## [Given task]
Reproduce the records below, replacing every "Instruction:" with "Directive:" and leaving everything else unchanged.

---------- The input ----------

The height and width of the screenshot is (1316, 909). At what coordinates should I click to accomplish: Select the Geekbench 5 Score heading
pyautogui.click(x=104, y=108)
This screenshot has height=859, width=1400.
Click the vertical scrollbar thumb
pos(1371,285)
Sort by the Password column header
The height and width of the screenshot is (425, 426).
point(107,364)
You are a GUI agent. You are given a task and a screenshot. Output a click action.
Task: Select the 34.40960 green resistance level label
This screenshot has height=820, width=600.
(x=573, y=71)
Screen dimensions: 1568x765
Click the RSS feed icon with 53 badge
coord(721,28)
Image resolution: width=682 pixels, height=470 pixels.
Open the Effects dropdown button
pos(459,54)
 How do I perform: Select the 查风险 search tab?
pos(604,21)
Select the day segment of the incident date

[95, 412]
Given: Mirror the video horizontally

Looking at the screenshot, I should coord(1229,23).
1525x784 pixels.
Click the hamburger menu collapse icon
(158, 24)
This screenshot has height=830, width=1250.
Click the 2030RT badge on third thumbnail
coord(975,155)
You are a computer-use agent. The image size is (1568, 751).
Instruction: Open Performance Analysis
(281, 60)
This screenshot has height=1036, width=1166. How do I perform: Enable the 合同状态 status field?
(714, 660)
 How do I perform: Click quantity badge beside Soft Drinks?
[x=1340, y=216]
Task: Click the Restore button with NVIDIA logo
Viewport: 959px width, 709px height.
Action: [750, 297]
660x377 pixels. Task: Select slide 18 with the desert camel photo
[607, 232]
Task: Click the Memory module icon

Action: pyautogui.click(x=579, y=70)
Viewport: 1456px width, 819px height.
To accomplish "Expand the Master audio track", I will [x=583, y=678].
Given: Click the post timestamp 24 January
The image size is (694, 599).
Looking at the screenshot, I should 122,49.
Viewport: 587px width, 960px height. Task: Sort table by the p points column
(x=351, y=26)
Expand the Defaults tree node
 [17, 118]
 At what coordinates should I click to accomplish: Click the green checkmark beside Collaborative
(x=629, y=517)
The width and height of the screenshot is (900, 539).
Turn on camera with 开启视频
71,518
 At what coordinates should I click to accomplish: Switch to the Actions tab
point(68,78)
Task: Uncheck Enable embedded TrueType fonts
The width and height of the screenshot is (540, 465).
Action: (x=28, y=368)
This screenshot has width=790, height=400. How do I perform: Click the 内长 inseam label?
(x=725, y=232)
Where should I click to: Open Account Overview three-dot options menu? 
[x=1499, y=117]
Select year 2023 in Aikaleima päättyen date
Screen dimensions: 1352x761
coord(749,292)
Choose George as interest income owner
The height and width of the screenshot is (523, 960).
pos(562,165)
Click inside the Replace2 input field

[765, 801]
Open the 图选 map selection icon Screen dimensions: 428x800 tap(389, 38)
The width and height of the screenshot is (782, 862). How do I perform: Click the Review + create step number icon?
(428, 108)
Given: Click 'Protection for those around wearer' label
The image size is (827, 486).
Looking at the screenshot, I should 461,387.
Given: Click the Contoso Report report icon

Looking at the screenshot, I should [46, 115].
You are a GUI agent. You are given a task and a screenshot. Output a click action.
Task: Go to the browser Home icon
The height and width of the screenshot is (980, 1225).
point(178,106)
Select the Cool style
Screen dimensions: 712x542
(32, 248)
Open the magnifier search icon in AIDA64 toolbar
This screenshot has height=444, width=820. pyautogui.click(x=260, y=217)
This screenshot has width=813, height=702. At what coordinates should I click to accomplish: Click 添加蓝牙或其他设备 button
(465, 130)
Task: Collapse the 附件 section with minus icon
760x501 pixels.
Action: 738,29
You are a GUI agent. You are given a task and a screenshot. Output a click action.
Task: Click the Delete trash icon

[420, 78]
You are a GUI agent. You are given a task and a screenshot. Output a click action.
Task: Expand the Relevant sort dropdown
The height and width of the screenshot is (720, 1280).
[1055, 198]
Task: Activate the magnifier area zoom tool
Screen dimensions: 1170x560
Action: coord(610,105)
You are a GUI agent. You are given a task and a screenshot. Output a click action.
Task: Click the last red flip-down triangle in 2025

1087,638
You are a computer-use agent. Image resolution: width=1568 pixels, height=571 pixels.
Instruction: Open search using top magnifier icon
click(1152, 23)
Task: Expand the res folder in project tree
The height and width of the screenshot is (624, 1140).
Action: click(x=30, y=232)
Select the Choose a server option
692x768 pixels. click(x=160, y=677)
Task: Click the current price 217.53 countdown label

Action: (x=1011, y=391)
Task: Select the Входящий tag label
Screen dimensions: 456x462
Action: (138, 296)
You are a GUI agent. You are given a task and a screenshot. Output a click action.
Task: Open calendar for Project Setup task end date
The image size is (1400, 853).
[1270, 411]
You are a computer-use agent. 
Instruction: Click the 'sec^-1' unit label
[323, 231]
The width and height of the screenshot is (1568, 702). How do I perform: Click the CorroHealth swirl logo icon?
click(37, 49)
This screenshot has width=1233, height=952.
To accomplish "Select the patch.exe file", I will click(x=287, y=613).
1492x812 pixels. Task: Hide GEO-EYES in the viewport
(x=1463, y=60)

----------

## [Result for this task]
The height and width of the screenshot is (1316, 909). At what coordinates should I click to accomplish: Select the Geekbench 5 Score heading
pyautogui.click(x=104, y=108)
This screenshot has height=859, width=1400.
Click the vertical scrollbar thumb
pos(1371,285)
Sort by the Password column header
The height and width of the screenshot is (425, 426).
point(107,364)
You are a GUI agent. You are given a task and a screenshot. Output a click action.
Task: Select the 34.40960 green resistance level label
This screenshot has height=820, width=600.
(x=573, y=71)
Screen dimensions: 1568x765
Click the RSS feed icon with 53 badge
coord(721,28)
Image resolution: width=682 pixels, height=470 pixels.
Open the Effects dropdown button
pos(459,54)
 How do I perform: Select the 查风险 search tab?
pos(604,21)
Select the day segment of the incident date

[95, 412]
Given: Mirror the video horizontally

Looking at the screenshot, I should coord(1229,23).
1525x784 pixels.
Click the hamburger menu collapse icon
(158, 24)
This screenshot has height=830, width=1250.
Click the 2030RT badge on third thumbnail
coord(975,155)
You are a computer-use agent. The image size is (1568, 751).
Directive: Open Performance Analysis
(281, 60)
This screenshot has height=1036, width=1166. How do I perform: Enable the 合同状态 status field?
(714, 660)
 How do I perform: Click quantity badge beside Soft Drinks?
[x=1340, y=216]
Task: Click the Restore button with NVIDIA logo
Viewport: 959px width, 709px height.
Action: [750, 297]
660x377 pixels. Task: Select slide 18 with the desert camel photo
[607, 232]
Task: Click the Memory module icon

Action: pyautogui.click(x=579, y=70)
Viewport: 1456px width, 819px height.
To accomplish "Expand the Master audio track", I will [x=583, y=678].
Given: Click the post timestamp 24 January
The image size is (694, 599).
Looking at the screenshot, I should 122,49.
Viewport: 587px width, 960px height. Task: Sort table by the p points column
(x=351, y=26)
Expand the Defaults tree node
 [17, 118]
 At what coordinates should I click to accomplish: Click the green checkmark beside Collaborative
(x=629, y=517)
The width and height of the screenshot is (900, 539).
Turn on camera with 开启视频
71,518
 At what coordinates should I click to accomplish: Switch to the Actions tab
point(68,78)
Task: Uncheck Enable embedded TrueType fonts
The width and height of the screenshot is (540, 465).
Action: (x=28, y=368)
This screenshot has width=790, height=400. How do I perform: Click the 内长 inseam label?
(x=725, y=232)
Where should I click to: Open Account Overview three-dot options menu? 
[x=1499, y=117]
Select year 2023 in Aikaleima päättyen date
Screen dimensions: 1352x761
coord(749,292)
Choose George as interest income owner
The height and width of the screenshot is (523, 960).
pos(562,165)
Click inside the Replace2 input field

[765, 801]
Open the 图选 map selection icon Screen dimensions: 428x800 tap(389, 38)
The width and height of the screenshot is (782, 862). How do I perform: Click the Review + create step number icon?
(428, 108)
Given: Click 'Protection for those around wearer' label
The image size is (827, 486).
Looking at the screenshot, I should 461,387.
Given: Click the Contoso Report report icon

Looking at the screenshot, I should [46, 115].
You are a GUI agent. You are given a task and a screenshot. Output a click action.
Task: Go to the browser Home icon
The height and width of the screenshot is (980, 1225).
point(178,106)
Select the Cool style
Screen dimensions: 712x542
(32, 248)
Open the magnifier search icon in AIDA64 toolbar
This screenshot has height=444, width=820. pyautogui.click(x=260, y=217)
This screenshot has width=813, height=702. At what coordinates should I click to accomplish: Click 添加蓝牙或其他设备 button
(465, 130)
Task: Collapse the 附件 section with minus icon
760x501 pixels.
Action: 738,29
You are a GUI agent. You are given a task and a screenshot. Output a click action.
Task: Click the Delete trash icon

[420, 78]
You are a GUI agent. You are given a task and a screenshot. Output a click action.
Task: Expand the Relevant sort dropdown
The height and width of the screenshot is (720, 1280).
[1055, 198]
Task: Activate the magnifier area zoom tool
Screen dimensions: 1170x560
Action: coord(610,105)
You are a GUI agent. You are given a task and a screenshot. Output a click action.
Task: Click the last red flip-down triangle in 2025

1087,638
You are a computer-use agent. Image resolution: width=1568 pixels, height=571 pixels.
Directive: Open search using top magnifier icon
click(1152, 23)
Task: Expand the res folder in project tree
The height and width of the screenshot is (624, 1140).
Action: click(x=30, y=232)
Select the Choose a server option
692x768 pixels. click(x=160, y=677)
Task: Click the current price 217.53 countdown label

Action: (x=1011, y=391)
Task: Select the Входящий tag label
Screen dimensions: 456x462
Action: (138, 296)
You are a GUI agent. You are given a task and a screenshot. Output a click action.
Task: Open calendar for Project Setup task end date
The image size is (1400, 853).
[1270, 411]
You are a computer-use agent. 
Directive: Click the 'sec^-1' unit label
[323, 231]
The width and height of the screenshot is (1568, 702). How do I perform: Click the CorroHealth swirl logo icon?
click(37, 49)
This screenshot has width=1233, height=952.
To accomplish "Select the patch.exe file", I will click(x=287, y=613).
1492x812 pixels. Task: Hide GEO-EYES in the viewport
(x=1463, y=60)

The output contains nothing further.